SIMILARITY-BASED DATA DEDUPLICATION ON SOLID-STATE STORAGE DEVICES WITH EMBEDDED NONVOLATILE MEMORY
20190310788 ยท 2019-10-10
Inventors
- Tong Zhang (Albany, NY, US)
- Yang Liu (Milpitas, CA, US)
- Fei Sun (Irvine, CA, US)
- Hao Zhong (Los Gatos, CA, US)
Cpc classification
G06F2212/205
PHYSICS
G06F12/0802
PHYSICS
H03M7/3059
ELECTRICITY
G06F16/215
PHYSICS
G06F3/0679
PHYSICS
International classification
H03M7/30
ELECTRICITY
G06F12/0802
PHYSICS
Abstract
A storage device and method for performing device level similarity-based data deduplication.
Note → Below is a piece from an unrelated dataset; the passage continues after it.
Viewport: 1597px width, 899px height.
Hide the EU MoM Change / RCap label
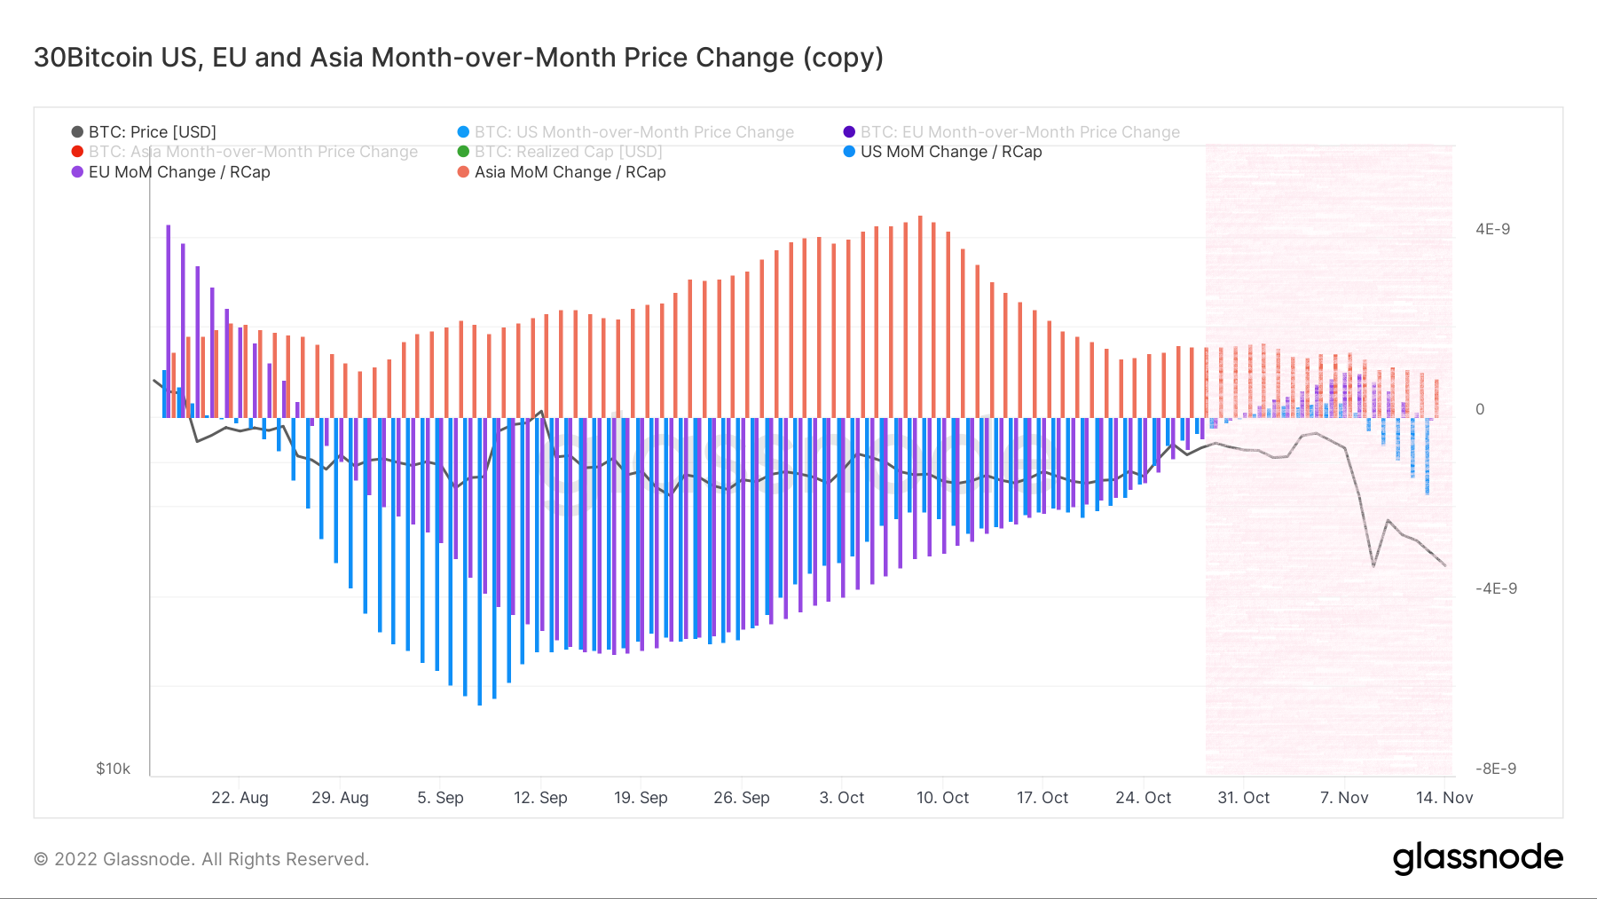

A solid-state storage device is provided that includes: a set of flash memory; a nonvolatile memory (NVM) cache; and a controller that performs similarity-based data deduplication in response to write requests from a host, wherein the controller includes: a cache management module that temporarily stores a new data sector in NVM cache when a write request is received; a similarity detection module that determines if a similar data sector exists in flash memory; a data chunk management module that, in response to determining the similar data sector exists, generates a new data chunk that includes a metadata block, a base sector and at least one delta, wherein the new data chunk is stored in a newly allocated physical block address (PBA) in flash memory.
Claims
1. A solid-state storage device, comprising: a set of flash memory; a nonvolatile memory (NVM) cache; and a controller that performs similarity-based data deduplication in response to write requests from a host, wherein the controller includes: a cache management module that temporarily stores a new data sector in NVM cache after a write request is received; a similarity detection module that determines if a similar data sector exists in flash memory; a data chunk management module that, in response to determining the similar data sector exists, generates a new data chunk that includes a metadata block, a base sector and at least one delta, wherein the new data chunk is stored in a newly allocated physical block address (PBA) in flash memory.
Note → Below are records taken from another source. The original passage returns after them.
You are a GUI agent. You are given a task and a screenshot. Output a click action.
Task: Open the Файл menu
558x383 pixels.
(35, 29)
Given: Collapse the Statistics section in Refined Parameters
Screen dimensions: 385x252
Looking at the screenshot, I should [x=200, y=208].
2. The device of claim 1, wherein the metadata block includes a logical block address (LBA) of the base sector and an LBA and size of each delta.
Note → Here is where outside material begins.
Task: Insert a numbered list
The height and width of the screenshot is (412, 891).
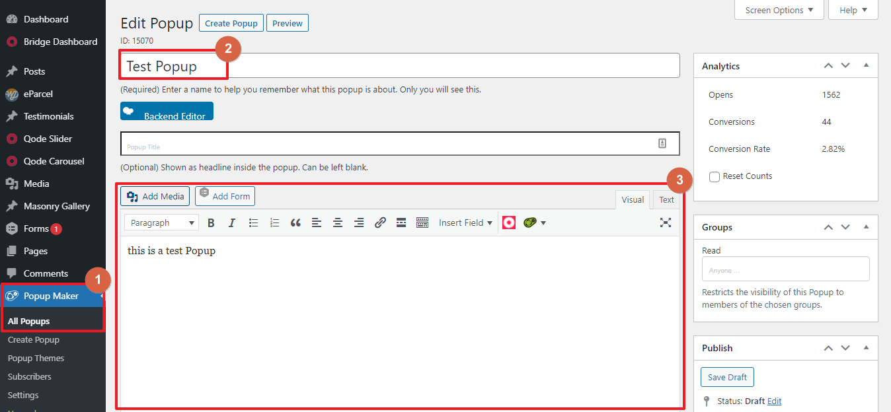Action: pyautogui.click(x=274, y=223)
3. The device of claim 1, wherein the at least one delta is generated with a delta compression engine.
4. The device of claim 3, wherein the base sector is compressed with a lossless compression engine.
5. The device of claim 1, wherein the data chunk management module determines if the similar sector is stored in an existing data chunk with at least one delta.
6. The device of claim 5, wherein if the existing data chunk does not include at least one delta, the data chunk management module generates the new data chunk in which the new data sector forms the base sector and the similar data sector is used to obtain the delta.
7. The device of claim 6, wherein if the existing data chunk includes at least one delta, the data chunk management module applies lossless decompression on the existing data chunk.
8. A solid-state storage device, comprising: a set of flash memory; a nonvolatile memory cache; and a controller that performs similarity-based data deduplication, wherein the controller includes logic to perform the following when requested to write a new sector of data: initially writing the new sector into nonvolatile memory; determining if the new sector has a similar sector in the set of flash memory; in response to determining that no similar sector exists, allocating a new physical block address (PBA) and storing the new sector to flash memory; in response to determining that the similar sector exists, determining if the similar sector is part of a data chunk that includes deltas; in response to determining that the similar sector is not part of an existing data chunk that includes deltas, creating a new data chunk that includes a base sector and a delta, and storing the new data chunk in flash memory; in response to determining that the similar sector is part of the existing data chunk that includes deltas, determining whether a base sector of the existing data chunk still maps to a physical block address (PBA) of the existing data chunk; and in response to determining that the base sector of the existing data chunk still maps to the physical block address, obtaining a delta for the new sector, appending the delta to the existing data chunk, and storing an updated data chunk into flash memory.
9. The device of claim 8, wherein the updated data chunk is stored to a new PBA.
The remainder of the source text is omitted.